Judith, de Taiat Dansa (Dansa Valencia)  | por Francisca Pageo

Una persona visita el Monasterio de San Miguel de los Reyes no para algo cualquiera, ni tan siquiera para apreciar su belleza, sino para ver la representación de la Judith de Barba Azul que Taiat Dansa ha creado. Sin duda estamos ante una representación que no nos deja indiferentes y que, dentro del festival Dansa Valencia, como colofón y punto final, pudimos apreciar los asistentes sin temor alguno.

Estamos ante la representación de una mujer que son varias, que son múltiples, que tiene diferentes voces en una. Ya con el inicio, con esa luz azul de fondo que ilumina a las bailarinas, y esas luces-plumas que sostienen, nos encontramos ante una misticidad única que emociona, que nos hace sentir que nosotras, las mujeres que asistimos, también podemos ser una de ellas. Y es que esta inmersión ante esta cuarta pared que no existe nos empequeñece y a la vez nos eleva con el canto de una mujer que canta a la noche, que canta a la vida y ante todo canta a la feminidad. Como en un aquelarre, las mujeres son pura luz, la llevan, la transportan, invocando al propio cuento, invocando al silencio y a las palabras. Estas mujeres nos indican el camino a seguir, nos hacen entrar en una iglesia llena de cantos infantiles que son lloros que son estremecimientos ante la vida, ante el nacimiento de un niño. El elenco principal baila y lo hace tan bien y tan parsimoniosamente que el resto de bailarinas parecieran su rastro, su sombra.
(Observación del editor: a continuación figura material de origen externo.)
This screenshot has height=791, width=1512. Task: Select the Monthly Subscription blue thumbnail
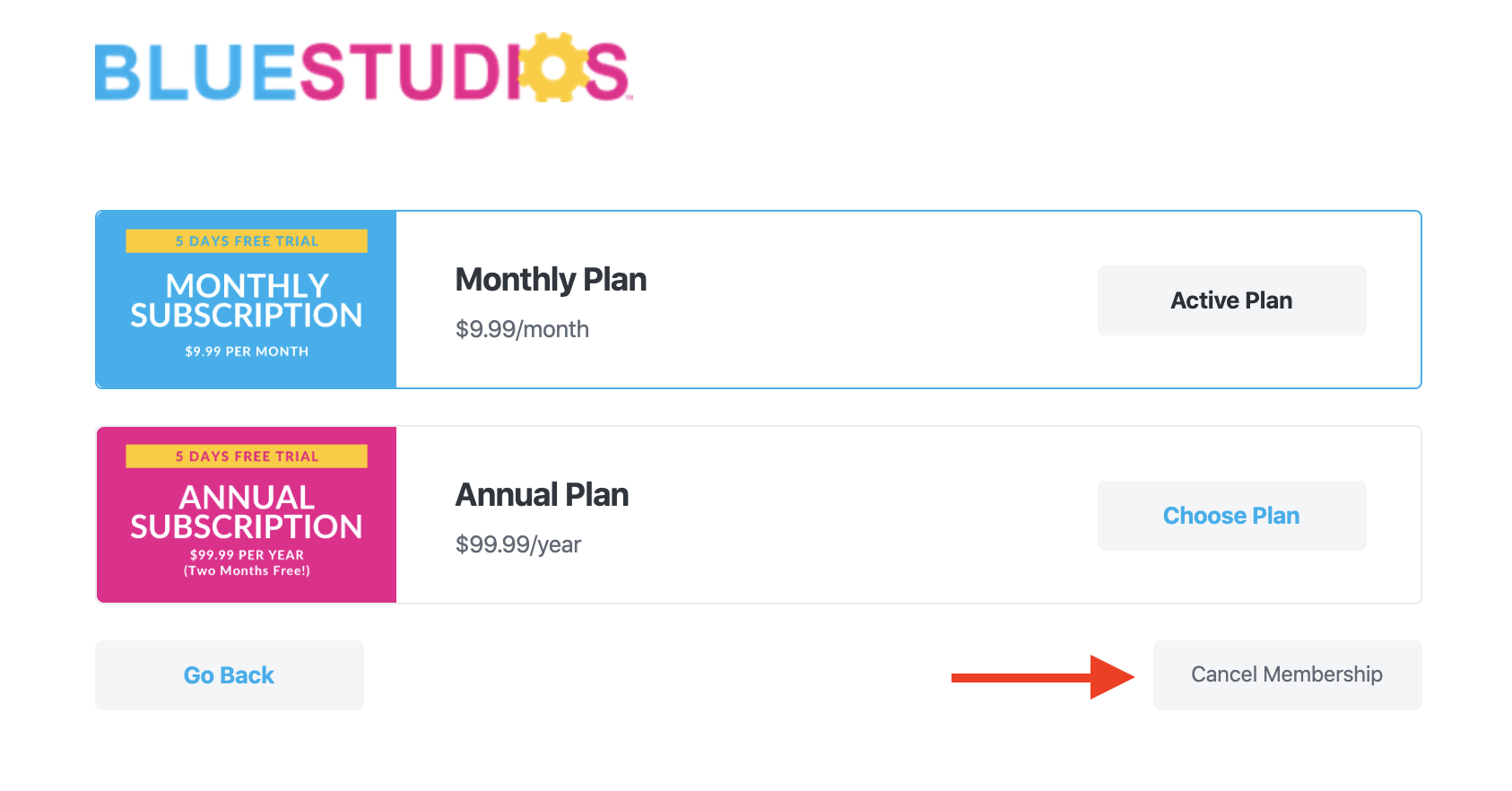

Los gestos de las bailarinas son secos pero también suaves ante los cantos. Cantar y bailar nunca fue tan místico. Y es que, con ese vestuario tan de Bernarda Alba pero también tan elegante y bello, que circula como derviches en sus bailes, nos adentramos en una mujer cuya curiosidad todo lo puede, cuyo ímpetu hacia la vida y ante el no-juicio al aceptar a Barba Azul se reconoce en la soledad y en la sabiduría y en la libertad. Las bailarinas nos guiarán a través de toda la obra, una representación visual, sonora y capaz de hacer intuir al tacto una alevosía por la luz de la luna que daba sobre las bailarinas. La música intuía el espacio, el espacio daba pie a los gestos, y los gestos daban pie asimismo a la emoción de los asistentes. Fue imposible no mirar a otra cosa que no fueran a esas bailarinas principales, ellas eran el centro, eran el cónclave del monasterio esta pasada noche. Visitad todas las salas, decía una de ellas. Pero era imposible, aunque las bailarinas estuviesen a lo largo de todo el monasterio, de todo el patio, de todas las salas, el elenco principal hipnotizaba en su centro, y como un río: la pequeña música de cámara que estaba con ellas se inmiscuía como guijarros en el agua.
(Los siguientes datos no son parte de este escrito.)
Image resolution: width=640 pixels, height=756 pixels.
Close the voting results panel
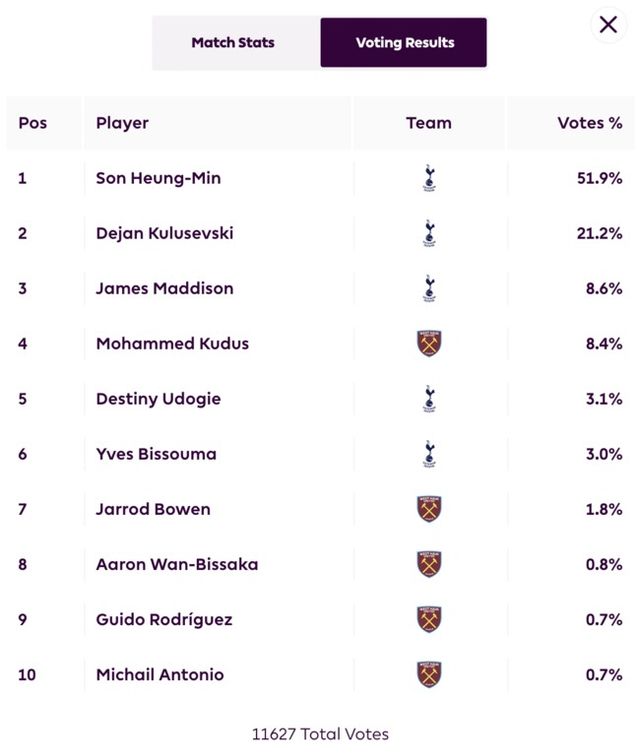[608, 25]
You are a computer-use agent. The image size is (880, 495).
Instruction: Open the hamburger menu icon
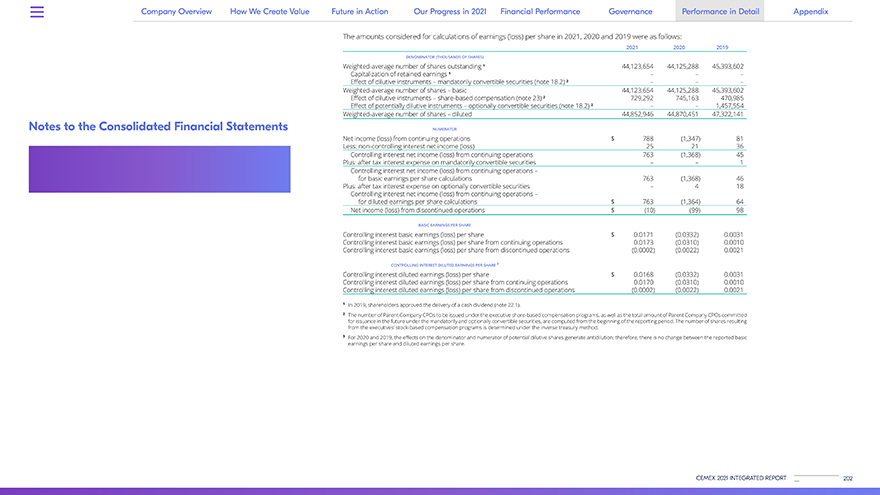pos(37,12)
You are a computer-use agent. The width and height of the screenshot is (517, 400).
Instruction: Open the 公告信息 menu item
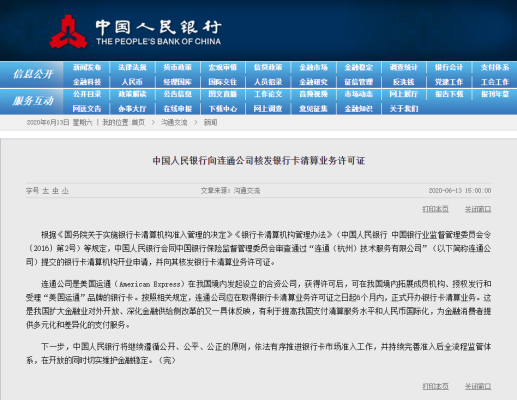[178, 94]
Hay que dar las gracias a esta compañía de danza por el tremendo don que han tenido al hacer traspasar un cuento al baile y al gesto, al movimiento. Sin movimiento no hay vida y este movimiento es un canto a la libertad de Judith que, con un final que se merece, escapa del palacio. Los movimientos de las danzas eran bellos y asimismo articulaban las voces de las bailarinas, que con sus bocas y sus gestos, todo ardía en luz como llamas en sus velas. Luz azul, lenguaje azul, gesto azul. Pero aunque Barba Azul ya no estuviese, Judith presenciaba el palacio acaparándolo todo, inmiscuyéndose por cada rincón, cada esquina, cada espacio. Estos movimientos daban paso a un despertar en la figura del espectador. Un despertar emocional y a la vez inspiratorio. Pero es un despertar que una necesita procesar, pensar, reflexionar, para no quedarse solo con lo sentido. Me atrevo a pensar que he tenido la gran suerte de presenciar esto, pues sé que se convertirá en una obra de culto. Por el lugar, por la luz de la luna, por estas bailarinas que supieron retratar a Judith y su libertad como nadie.